PROVIDED MATERIAL below:

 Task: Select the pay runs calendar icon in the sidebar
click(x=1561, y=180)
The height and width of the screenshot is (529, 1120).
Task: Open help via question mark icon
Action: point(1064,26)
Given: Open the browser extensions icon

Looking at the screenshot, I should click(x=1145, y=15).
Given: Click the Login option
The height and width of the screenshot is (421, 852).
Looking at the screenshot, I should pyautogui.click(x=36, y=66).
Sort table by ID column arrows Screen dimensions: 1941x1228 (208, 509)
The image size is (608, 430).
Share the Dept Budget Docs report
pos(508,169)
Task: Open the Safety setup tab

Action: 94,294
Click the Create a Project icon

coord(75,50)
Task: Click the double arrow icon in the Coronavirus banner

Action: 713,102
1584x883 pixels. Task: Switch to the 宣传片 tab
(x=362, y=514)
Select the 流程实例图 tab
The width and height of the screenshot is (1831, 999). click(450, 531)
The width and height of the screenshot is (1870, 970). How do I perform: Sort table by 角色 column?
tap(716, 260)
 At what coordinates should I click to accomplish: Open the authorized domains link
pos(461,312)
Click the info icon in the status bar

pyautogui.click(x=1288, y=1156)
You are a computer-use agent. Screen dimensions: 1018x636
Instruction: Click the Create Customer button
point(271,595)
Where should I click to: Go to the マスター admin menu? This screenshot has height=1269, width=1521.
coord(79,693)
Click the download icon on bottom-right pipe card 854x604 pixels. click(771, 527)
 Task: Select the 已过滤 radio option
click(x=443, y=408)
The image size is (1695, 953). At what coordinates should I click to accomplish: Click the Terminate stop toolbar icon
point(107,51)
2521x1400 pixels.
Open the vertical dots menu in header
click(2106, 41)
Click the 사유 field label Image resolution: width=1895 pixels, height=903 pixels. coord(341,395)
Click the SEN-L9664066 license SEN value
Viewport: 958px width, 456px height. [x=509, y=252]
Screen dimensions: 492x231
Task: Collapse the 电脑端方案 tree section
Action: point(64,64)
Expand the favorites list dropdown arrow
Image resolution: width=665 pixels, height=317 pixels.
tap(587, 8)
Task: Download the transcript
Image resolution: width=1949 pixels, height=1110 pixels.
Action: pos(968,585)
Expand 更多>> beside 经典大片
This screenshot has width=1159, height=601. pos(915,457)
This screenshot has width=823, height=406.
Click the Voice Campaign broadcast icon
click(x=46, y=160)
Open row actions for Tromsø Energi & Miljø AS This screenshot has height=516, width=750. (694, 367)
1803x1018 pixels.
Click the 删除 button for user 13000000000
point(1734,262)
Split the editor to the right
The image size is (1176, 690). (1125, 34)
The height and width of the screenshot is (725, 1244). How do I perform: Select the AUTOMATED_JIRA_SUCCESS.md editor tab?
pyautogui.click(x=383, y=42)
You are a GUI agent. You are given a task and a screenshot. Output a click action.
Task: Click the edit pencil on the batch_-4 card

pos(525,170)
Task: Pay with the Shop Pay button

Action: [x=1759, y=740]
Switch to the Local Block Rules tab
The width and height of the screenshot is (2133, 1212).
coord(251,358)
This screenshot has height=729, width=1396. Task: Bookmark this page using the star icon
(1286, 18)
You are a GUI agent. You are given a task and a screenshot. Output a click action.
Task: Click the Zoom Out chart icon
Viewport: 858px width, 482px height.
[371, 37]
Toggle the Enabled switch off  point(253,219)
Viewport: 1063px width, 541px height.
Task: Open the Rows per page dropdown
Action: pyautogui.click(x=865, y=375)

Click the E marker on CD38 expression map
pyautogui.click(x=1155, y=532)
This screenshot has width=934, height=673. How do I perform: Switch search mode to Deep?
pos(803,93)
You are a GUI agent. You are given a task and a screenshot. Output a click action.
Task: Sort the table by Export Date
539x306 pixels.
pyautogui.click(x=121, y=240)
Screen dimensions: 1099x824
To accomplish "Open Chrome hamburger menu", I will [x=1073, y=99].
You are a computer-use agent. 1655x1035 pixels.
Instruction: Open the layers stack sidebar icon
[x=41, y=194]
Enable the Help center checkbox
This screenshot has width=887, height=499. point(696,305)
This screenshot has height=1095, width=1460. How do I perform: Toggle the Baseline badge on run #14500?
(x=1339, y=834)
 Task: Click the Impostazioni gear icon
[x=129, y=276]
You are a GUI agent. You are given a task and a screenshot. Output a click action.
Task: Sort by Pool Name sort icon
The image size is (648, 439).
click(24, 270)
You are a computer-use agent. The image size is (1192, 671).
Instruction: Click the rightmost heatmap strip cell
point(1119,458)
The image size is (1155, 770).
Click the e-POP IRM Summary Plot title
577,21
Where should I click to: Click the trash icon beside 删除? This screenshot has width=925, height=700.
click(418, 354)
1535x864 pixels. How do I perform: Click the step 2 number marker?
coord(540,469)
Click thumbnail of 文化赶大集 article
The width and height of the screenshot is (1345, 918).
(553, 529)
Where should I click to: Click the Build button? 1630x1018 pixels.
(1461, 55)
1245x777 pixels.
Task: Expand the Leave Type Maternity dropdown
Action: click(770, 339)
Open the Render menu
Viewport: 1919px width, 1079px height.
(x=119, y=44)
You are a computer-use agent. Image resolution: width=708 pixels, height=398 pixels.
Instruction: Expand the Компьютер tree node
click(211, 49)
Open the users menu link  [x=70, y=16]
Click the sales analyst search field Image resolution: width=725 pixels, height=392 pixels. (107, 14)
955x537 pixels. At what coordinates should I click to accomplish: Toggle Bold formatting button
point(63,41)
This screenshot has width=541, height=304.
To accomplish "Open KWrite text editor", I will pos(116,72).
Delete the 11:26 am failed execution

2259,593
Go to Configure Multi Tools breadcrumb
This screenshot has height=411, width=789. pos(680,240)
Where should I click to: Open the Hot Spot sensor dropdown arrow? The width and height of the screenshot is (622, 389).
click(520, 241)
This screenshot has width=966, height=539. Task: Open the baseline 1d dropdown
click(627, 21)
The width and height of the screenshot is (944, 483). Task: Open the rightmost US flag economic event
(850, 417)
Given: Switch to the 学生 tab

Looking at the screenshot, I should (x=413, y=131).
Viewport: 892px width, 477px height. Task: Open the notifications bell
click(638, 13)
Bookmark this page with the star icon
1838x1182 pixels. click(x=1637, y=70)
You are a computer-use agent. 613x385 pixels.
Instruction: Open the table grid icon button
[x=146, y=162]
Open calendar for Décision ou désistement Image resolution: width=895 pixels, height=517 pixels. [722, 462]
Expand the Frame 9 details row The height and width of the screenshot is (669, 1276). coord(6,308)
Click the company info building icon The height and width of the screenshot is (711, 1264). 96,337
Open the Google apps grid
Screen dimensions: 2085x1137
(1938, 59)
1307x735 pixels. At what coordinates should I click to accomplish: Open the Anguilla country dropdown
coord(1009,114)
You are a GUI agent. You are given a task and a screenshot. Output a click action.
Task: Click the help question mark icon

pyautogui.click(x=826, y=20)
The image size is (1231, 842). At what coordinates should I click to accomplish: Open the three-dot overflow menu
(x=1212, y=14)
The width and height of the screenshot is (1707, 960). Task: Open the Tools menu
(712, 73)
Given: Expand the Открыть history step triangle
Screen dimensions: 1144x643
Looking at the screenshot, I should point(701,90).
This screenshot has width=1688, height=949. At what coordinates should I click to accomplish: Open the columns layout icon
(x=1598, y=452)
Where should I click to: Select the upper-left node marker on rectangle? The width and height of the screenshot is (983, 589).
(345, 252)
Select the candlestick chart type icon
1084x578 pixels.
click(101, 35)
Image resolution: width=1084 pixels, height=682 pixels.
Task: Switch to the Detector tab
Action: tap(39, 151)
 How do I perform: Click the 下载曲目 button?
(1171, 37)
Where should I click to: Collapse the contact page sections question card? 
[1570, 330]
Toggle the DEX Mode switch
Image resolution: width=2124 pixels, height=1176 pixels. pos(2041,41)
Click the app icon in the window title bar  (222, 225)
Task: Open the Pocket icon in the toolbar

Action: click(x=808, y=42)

End of PROVIDED MATERIAL.

Your answer must consist solely of the lines above between the line holding "This screenshot has width=934, height=673." and the line holding "You are a computer-use agent. 1655x1035", inclusive, copied exactly.

# EXPECTED OUTPUT:
This screenshot has width=934, height=673. How do I perform: Switch search mode to Deep?
pos(803,93)
You are a GUI agent. You are given a task and a screenshot. Output a click action.
Task: Sort the table by Export Date
539x306 pixels.
pyautogui.click(x=121, y=240)
Screen dimensions: 1099x824
To accomplish "Open Chrome hamburger menu", I will [x=1073, y=99].
You are a computer-use agent. 1655x1035 pixels.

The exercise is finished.